The t-test, a statistical technique, is applied to examine the effect of the news on the movements of the market. According to the variance test ratio results in the previous section, equal variance t-tests are run for two return groups having equal variance while unequal variance t-tests are performed for two return groups having unequal variance. For examining the instant market reactions, the pre-five-day period is compared with the post-five-day period while the pre-thirty-day period is compared with the post-thirty-day period for a longer investigation period. Table 9 and Table 10 describe the two-sample t-test results for positive news sentiments and negative news sentiments, respectively. Each table also describes the mean and standard deviation of index returns calculated in different periods.

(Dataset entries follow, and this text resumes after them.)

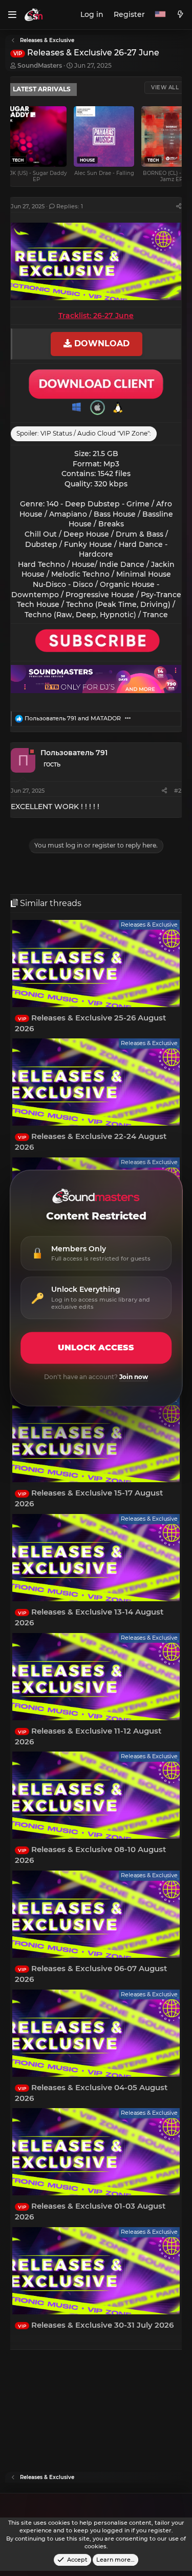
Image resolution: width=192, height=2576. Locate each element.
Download (101, 344)
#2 (177, 790)
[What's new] (180, 15)
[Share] (179, 206)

According to the tables, there is a difference between the market returns before and after the date of the news announcement, whether it is positive or negative, but the difference is not statistically significant.
If the significant change in the market return’s means is considered a signal of market reactions to news sentiments, the analysis results of this research show that news sentiments have no significant effects on the stock market in Vietnam. This finding is not aligned with the conclusions of related studies. For example, Petropoulos and Siakoulis (2021) claim that the sentiment of corporate news can forecast market turbulence. Huang et al. (2020) and Li et al. (2020) also confirm the role of news sentiments in stock return prediction. The disparity between the findings of this research and other works is down to two main factors. The first factor is the doubt about the leakage of both positive and negative news before it is public in the media so that the market may react before the official news release. Therefore, the choice of the time frame before and after the dates of news releases is crucial when it comes to interpretation and analysis. The second factor could be the limitation of the sample collected. If broader indices are investigated, the effects of news sentiments on stock returns would be more significant. Therefore, more event dates and stock indexes should be collected for future research to obtain an adequate estimate of market response to positive and negative news articles.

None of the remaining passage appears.